===============
Default groups
===============

SD-WAN ships with a number of default authorization groups that
help to quickly set up permissions.

Default groups can be updated and deleted as necessary, but this may
prevent SD-WAN upgrades from adapting permissions on default
groups when permissions are added for new features.

.. note::
    As of version 6.5, only the `Administrator <default-groups.html#administrator>`__ group is
    created by default.

.. note::
    Most default groups don't include view permissions on commonly accessed
    resources. A user in the group "Bond admin," for example, can't view
    aggregators unless they are also a member of the View group. In most
    cases, a user should be a member of the View group as well as any groups
    granting them additional permissions.
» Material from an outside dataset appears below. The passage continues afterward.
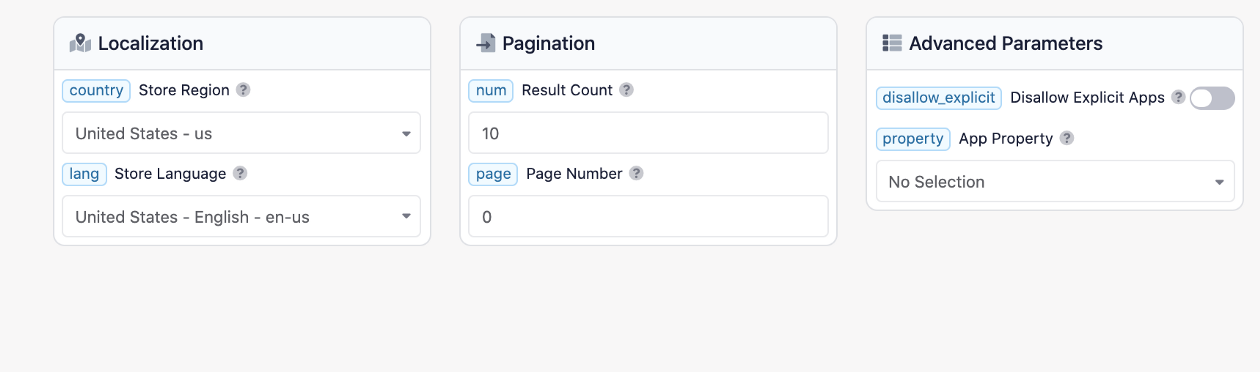1260x372 pixels.
Task: Click the Page Number help icon
Action: 636,174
    The Administrator and "Restricted admin" groups do include view
    permissions on all resources, so members of those groups don't need to
    be in the View group.


Administrator
--------------

Administrators are the masters, the ones that can do anything.
Membership in this group should be limited to trusted, high-level users
in the root space. However, if a user in a child space is added to this
group, the user will still only be allowed to view and manage objects in
his or her space.

See also the "Restricted admin" group.

Bond admin
-----------

Can view and manage bonds, legs, connected IPs and other related
objects, QoS profiles, and perform bond and leg speed tuning. Can view
and change bonder usernames and passwords and space node setup options.

Branding admin
---------------

Can manage space branding and tech support contact options.

Leg admin
----------

Can update legs, perform bond and leg speed tuning, and manage mobile
broadband provider profiles. Cannot add or delete legs.

Management admin
-----------------

Can view and update management server settings (aggregator failover
timeouts, email server settings, etc.)

Network admin
--------------

Can view and manage routing groups, group IP allocations, aggregators,
and private WAN routers. Can view and change agg and private WAN router
usernames and passwords and space node setup options.

Private WAN admin
------------------

Can view and manage all private WAN options for spaces.

Restricted admin
-----------------

Like Administrator, but does not have permission to create or update
spaces or to update space private WAN options.

See also the Administrator group.

Space admin
------------

Can view and manage spaces, branding options, and delegated IP
allocations.

User admin
-----------

Can view and manage authorization groups and user accounts.

View
-----

Can view all resources except authorization groups, user accounts, and
management server settings. This is the recommended group for read-only
users.